Littérature Québecoises

Cousture, Arlette.

Tout là-bas. Éd. Libre Expression, 2003, 156 p.

Les Insulaires d'Harrington Harbour

Harrington Harbour est l'unique village sans chemin d'une île perdue entre le Québec et Terre-Neuve. Autrement dit, c'est au diable vauvert. Heureusement, l'auteure nous fait connaître ce coin inconnu, caractérisé par un trottoir de bois qui traverse l'île en 20 minutes de marche. Habitée par des pêcheurs, cette île n'est reliée au continent que l'hiver à cause des glaces.


Dans un premier volet un peu inconsistant, l'auteure présente des villageois qui vivent au coude à coude. C'est un peu embêtant pour eux parce que leur vie privée est l'affaire de tous, mais c'est bien réconfortant dans le malheur, qui frappe tout là-bas comme ailleurs. On s'attache à ces gens qui cachent des blessures incurables et qui vivent dans l'attente continuelle du bonheur.

Ces malheurs font l'objet du second volet. Une femme donne son mari à la mer, une autre regrette de ne pas avoir d'enfant, une autre qui en a trop est victime du destin qui la jette dans une mendicité au bout de laquelle triomphe le spectre de la mort, d'autres cherchent l'amour chez des hommes malhabiles, un adolescent est victime d'un visiteur corrompu. Mais les conditions difficiles de l'insularité poussent les villageois à l'entraide. Leur empathie est manifeste surtout le jour des funérailles d'une jeune maman de sept enfants. C'est le moment fort du roman, assez fort pour arracher une larme aux plus insensibles.

Le dernier volet m'apparaît très faible. L'auteure veut offrir une rédemption à chacun de ses membres.

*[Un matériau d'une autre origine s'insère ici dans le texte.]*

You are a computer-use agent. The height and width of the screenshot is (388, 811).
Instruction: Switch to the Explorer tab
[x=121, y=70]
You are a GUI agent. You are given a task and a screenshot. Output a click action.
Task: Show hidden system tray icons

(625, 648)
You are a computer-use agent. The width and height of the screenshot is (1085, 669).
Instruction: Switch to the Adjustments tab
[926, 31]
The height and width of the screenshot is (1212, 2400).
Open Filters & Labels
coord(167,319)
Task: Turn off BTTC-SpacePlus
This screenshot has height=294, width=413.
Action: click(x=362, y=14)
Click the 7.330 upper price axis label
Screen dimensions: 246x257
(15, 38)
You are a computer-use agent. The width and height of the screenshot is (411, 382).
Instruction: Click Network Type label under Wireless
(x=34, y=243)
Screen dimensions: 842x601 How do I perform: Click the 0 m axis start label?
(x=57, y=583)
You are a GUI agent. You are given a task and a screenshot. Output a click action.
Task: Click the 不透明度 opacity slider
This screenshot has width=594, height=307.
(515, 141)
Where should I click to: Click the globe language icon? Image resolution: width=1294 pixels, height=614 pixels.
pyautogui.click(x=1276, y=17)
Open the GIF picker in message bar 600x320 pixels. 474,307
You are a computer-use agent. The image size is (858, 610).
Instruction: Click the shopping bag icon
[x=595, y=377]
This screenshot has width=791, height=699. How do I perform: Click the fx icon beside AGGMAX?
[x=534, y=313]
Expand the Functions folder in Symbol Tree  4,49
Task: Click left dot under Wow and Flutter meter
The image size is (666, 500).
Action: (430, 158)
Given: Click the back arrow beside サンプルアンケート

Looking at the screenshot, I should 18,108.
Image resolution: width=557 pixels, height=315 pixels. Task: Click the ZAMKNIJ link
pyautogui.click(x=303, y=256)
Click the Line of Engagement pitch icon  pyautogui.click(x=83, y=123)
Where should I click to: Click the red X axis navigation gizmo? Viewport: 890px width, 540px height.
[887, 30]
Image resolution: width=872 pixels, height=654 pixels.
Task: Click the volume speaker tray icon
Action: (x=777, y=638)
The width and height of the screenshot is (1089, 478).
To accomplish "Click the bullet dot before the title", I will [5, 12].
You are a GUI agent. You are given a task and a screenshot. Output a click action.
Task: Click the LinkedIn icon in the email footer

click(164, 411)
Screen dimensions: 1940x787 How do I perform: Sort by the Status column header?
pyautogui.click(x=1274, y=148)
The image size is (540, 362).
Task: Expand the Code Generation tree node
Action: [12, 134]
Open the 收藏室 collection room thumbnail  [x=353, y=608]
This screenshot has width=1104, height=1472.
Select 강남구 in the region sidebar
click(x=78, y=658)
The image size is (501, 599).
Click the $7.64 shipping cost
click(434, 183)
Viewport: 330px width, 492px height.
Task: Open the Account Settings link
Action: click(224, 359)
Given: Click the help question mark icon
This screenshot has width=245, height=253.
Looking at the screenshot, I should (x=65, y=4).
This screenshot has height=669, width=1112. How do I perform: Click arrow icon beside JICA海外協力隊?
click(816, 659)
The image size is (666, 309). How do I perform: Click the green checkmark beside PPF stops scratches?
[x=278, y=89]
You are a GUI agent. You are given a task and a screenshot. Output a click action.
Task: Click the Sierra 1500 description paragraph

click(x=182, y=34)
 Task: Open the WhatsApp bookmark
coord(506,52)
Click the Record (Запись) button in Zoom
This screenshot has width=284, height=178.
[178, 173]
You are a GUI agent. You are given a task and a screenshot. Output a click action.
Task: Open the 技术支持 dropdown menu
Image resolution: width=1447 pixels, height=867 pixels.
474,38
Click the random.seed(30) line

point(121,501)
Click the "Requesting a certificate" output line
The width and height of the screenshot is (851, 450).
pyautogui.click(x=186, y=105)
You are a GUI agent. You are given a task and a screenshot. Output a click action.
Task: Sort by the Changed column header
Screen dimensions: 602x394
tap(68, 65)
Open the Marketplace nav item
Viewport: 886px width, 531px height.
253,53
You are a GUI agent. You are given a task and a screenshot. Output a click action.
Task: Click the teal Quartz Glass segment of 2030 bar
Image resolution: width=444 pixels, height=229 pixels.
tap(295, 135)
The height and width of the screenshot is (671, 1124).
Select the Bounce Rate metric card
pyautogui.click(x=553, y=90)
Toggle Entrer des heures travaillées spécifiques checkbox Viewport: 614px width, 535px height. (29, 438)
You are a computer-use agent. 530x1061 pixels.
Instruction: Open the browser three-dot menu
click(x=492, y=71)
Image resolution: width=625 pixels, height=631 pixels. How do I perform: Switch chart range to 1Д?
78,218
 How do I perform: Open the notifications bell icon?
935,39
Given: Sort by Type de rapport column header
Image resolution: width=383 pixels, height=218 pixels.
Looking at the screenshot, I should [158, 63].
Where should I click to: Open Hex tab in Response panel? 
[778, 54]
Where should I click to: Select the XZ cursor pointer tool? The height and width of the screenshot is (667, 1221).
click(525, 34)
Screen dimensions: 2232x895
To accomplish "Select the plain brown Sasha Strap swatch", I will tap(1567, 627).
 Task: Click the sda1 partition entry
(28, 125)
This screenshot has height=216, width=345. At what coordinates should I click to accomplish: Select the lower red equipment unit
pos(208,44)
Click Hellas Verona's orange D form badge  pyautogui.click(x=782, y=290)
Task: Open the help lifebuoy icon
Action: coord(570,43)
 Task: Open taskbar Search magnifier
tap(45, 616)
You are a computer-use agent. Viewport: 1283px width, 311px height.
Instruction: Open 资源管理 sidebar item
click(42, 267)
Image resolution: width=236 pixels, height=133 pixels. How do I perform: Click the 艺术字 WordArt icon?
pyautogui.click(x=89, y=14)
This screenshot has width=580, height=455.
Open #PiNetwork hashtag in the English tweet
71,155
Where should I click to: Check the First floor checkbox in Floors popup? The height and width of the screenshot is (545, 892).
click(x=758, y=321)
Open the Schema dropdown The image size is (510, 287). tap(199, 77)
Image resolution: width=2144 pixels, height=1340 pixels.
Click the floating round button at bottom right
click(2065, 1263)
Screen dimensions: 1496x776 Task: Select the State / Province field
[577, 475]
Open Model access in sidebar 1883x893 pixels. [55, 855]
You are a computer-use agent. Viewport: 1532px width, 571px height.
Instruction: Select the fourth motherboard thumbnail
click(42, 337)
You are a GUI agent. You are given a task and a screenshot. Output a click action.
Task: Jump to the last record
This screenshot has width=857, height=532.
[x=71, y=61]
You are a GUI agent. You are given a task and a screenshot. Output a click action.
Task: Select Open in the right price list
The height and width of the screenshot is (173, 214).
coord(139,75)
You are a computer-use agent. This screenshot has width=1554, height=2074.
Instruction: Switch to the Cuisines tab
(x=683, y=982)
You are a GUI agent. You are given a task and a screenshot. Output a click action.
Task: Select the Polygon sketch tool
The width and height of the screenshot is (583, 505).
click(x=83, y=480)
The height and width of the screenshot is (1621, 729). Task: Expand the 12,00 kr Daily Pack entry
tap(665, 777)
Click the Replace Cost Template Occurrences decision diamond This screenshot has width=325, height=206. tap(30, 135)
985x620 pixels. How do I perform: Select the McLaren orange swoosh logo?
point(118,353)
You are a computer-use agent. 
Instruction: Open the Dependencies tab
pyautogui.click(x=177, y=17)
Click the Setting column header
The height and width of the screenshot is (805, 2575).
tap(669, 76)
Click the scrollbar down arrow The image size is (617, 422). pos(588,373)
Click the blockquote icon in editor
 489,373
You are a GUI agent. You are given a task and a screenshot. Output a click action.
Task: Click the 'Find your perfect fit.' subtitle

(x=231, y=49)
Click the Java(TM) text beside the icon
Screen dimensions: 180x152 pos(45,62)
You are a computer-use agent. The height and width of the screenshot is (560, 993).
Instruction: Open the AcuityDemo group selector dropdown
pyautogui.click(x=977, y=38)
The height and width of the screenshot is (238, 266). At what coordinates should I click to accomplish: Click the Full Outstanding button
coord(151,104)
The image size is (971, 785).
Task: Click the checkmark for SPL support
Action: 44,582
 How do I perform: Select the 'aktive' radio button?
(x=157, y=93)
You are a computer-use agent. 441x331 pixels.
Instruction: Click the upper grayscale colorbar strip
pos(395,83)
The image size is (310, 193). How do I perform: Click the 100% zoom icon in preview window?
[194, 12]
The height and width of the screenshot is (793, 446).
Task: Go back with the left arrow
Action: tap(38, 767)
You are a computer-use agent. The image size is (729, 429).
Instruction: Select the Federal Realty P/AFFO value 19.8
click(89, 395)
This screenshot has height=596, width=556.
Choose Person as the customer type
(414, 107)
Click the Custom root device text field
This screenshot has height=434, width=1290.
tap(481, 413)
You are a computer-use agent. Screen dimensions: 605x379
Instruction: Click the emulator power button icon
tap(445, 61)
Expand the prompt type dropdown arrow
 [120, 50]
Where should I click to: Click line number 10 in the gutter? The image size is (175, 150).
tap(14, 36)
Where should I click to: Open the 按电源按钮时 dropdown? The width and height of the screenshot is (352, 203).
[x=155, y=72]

Une fête pascale où chacun trouverait son eau de Pâques, qui le guérirait de toutes ses souffrances. Cet happy end me gêne. J'aurais souhaité une évolution des personnages plutôt que de multiples rebondissements arrangés avec " le gars des vues " pour raccommoder les cœurs. Cette générosité n'est pas suffisante pour masquer les défauts du roman. Par contre, l'âme de la population est bien rendue ainsi que les images qui l'illustrent comme celles de l'appontement vers lequel convergent tous les espoirs, et de la grotte qui sert de refuge aux déceptions.

Ce roman ne fera pas pâlir Les Fous de Bassan d'Anne Hébert sur le même sujet, ni Le Mangeur de pierres de Gilles Tibo, dont le héros ressemble au Luke de Tout là-bas.